Alternativa B — ❌ Incorreta
Sustenta que a nulidade nunca é total, mas sempre parcial. O art. 169 é claro ao prever “nulidade total ou parcial”. A nulidade total é perfeitamente cabível quando o vício insanável compromete todo o processo, inviabilizando o aproveitamento de atos.
Alternativa C — ❌ Incorreta
Afirma que a nulidade não pode ser declarada pela autoridade que determinou a instauração, mas sim por autoridade superior. Nos termos do art. 169, a competência para declarar a nulidade é da “autoridade julgadora”, que, consoante o art. 166 da mesma lei, é justamente a autoridade que determinou a instauração (para quem o processo é remetido para julgamento). Portanto, é ela própria quem declara a nulidade.
Alternativa D — ✅ Correta ⟵ GABARITO
Reproduz fielmente o comando do art. 169: a autoridade que declara a nulidade ordenará, no mesmo ato, a constituição de outra comissão para instauração de novo processo. Não há necessidade de decisão autônoma posterior; a ordem vem no próprio ato de declaração de nulidade.
Alternativa E — ❌ Incorreta
Defende que, mesmo na nulidade total, não seria necessário novo processo, bastando sanear o mesmo.
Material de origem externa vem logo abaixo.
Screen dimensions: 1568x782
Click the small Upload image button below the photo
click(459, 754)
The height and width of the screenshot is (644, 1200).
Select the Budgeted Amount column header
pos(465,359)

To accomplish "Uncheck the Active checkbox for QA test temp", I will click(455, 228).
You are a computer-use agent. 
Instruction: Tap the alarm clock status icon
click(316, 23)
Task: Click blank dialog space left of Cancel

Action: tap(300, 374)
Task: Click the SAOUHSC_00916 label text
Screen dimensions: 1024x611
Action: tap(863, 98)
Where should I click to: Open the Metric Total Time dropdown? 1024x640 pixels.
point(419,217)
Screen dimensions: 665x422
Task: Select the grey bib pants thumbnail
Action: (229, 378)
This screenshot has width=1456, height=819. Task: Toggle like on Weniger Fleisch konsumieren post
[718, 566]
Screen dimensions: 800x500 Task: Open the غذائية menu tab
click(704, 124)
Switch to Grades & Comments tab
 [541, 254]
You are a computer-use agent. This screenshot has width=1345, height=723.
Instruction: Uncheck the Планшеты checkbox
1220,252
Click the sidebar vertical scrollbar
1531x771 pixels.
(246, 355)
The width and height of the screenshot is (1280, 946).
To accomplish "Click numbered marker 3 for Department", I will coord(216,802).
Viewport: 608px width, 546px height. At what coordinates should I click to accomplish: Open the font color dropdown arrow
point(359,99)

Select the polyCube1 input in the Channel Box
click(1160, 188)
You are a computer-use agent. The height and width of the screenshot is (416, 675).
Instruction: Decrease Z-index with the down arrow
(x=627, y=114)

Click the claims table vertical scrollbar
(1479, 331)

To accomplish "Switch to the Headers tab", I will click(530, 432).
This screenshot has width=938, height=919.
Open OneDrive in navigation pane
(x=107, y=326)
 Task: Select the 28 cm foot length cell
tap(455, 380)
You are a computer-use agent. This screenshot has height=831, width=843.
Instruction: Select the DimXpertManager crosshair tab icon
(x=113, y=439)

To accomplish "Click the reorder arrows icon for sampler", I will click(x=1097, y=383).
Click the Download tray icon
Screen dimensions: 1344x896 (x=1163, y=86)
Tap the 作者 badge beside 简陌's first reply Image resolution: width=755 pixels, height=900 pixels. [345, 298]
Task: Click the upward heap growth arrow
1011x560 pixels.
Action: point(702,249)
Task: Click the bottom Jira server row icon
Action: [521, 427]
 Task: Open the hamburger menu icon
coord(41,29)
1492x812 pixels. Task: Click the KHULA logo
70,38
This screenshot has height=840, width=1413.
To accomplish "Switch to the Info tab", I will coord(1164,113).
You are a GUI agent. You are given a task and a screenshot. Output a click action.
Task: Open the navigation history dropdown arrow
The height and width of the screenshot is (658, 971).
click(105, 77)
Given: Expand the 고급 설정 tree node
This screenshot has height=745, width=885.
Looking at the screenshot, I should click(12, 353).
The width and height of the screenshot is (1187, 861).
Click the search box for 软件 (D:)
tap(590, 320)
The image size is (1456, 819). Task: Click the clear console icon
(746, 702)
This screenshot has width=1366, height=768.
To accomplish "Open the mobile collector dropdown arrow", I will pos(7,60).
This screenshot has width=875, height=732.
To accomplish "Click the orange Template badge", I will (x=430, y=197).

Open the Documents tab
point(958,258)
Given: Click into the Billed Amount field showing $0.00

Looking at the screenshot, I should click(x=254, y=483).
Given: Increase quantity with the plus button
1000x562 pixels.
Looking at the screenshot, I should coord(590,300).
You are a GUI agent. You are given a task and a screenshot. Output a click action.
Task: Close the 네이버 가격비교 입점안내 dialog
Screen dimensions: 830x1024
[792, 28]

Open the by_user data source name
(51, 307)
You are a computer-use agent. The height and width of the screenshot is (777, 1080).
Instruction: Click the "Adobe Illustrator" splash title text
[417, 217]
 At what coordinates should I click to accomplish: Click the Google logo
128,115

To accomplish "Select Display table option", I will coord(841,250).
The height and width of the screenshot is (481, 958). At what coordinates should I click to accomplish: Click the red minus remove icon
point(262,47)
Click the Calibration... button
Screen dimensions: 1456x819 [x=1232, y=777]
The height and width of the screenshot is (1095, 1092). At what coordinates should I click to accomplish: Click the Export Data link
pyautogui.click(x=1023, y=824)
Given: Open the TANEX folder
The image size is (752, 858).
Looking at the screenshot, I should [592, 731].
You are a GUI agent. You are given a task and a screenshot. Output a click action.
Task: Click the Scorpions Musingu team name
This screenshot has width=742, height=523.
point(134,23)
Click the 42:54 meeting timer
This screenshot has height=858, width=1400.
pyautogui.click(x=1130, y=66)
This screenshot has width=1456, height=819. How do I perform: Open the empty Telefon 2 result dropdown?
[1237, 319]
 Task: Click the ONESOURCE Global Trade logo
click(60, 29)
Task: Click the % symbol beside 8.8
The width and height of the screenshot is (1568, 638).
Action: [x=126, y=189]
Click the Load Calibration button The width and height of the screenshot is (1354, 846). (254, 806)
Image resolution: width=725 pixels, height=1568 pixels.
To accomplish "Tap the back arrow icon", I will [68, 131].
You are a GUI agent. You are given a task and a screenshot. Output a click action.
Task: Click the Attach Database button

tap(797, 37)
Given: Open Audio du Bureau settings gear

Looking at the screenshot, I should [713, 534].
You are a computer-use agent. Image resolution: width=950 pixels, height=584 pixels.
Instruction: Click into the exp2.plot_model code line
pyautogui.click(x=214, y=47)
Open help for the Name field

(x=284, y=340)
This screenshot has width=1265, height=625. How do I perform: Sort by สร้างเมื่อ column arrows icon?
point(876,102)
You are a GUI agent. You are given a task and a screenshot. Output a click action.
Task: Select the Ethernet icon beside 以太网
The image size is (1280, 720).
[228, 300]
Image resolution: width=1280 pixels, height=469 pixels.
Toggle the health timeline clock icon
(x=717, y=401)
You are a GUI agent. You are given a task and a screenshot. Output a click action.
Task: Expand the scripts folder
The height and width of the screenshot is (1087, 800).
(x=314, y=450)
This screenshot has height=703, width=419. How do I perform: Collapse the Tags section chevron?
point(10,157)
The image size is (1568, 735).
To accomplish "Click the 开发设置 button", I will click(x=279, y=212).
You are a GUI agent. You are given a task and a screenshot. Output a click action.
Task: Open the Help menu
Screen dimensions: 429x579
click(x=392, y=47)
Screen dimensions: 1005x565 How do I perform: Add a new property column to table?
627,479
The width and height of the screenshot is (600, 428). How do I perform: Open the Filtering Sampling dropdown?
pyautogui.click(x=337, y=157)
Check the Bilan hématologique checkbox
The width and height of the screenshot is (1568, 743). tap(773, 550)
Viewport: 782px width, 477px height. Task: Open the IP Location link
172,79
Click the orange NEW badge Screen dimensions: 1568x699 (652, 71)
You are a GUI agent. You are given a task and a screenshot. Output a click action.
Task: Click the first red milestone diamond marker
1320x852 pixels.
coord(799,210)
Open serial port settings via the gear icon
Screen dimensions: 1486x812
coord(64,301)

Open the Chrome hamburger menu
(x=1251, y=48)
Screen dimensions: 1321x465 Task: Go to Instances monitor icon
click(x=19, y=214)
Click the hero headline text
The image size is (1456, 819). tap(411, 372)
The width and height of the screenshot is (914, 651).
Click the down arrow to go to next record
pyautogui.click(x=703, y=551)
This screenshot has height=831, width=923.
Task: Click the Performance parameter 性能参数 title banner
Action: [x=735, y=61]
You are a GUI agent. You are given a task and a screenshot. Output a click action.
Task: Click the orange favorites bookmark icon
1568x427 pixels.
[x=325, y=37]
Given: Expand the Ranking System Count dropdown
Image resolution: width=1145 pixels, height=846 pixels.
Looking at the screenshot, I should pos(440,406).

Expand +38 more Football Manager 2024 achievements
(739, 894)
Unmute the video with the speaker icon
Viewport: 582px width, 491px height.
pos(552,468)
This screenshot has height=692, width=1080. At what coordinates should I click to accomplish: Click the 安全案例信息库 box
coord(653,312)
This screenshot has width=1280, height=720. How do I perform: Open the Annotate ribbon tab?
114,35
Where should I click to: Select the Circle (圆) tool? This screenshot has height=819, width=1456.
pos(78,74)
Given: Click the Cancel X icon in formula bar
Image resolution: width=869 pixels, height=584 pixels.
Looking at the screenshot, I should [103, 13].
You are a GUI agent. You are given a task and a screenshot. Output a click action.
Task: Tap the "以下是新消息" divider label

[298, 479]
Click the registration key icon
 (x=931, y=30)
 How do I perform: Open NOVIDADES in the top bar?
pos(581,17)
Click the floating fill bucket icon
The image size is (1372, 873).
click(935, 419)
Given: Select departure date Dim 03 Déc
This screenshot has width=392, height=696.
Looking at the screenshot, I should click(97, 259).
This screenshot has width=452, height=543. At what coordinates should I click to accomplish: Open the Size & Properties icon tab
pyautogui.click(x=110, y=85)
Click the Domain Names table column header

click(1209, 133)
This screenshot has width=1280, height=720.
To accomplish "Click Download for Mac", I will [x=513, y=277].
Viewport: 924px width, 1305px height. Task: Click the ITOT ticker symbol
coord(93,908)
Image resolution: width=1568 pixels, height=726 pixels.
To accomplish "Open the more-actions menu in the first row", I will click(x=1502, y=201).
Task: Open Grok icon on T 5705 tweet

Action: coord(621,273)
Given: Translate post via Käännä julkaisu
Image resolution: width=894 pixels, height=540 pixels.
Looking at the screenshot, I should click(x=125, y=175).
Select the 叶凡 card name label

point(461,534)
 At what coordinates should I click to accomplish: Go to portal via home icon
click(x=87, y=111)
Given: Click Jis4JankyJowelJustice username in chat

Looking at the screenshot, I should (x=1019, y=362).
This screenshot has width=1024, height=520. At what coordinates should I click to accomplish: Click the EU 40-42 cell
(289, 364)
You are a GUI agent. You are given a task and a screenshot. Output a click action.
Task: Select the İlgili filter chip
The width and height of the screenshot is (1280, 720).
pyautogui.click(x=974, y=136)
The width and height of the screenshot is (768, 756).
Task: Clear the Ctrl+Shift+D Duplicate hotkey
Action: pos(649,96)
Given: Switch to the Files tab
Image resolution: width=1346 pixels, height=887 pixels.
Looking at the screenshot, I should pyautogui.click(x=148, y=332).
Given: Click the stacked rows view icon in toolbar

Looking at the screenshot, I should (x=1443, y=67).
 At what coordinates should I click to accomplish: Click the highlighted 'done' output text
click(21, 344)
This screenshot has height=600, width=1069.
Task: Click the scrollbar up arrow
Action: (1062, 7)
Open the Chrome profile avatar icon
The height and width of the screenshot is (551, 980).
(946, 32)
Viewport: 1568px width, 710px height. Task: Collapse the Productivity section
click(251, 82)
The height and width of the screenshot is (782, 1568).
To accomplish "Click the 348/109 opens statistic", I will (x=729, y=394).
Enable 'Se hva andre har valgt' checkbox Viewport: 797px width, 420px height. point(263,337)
O art. 169 impõe, após a declaração de nulidade, a “instauração de novo processo”. O processo original é desfeito; não há convalidação ou saneamento possível quando o vício é insanável.
NÃO CAIA NESSA!
A banca tenta confundir com a ideia de que nulidade administrativa sempre admite convalidação (B) ou que a mesma comissão pode continuar (A). A literalidade do art. 169 é a chave: nulidade total também é possível, e a comissão deve ser outra. Fique atento: “outra comissão” e “novo processo” são expressões que eliminam as demais alternativas.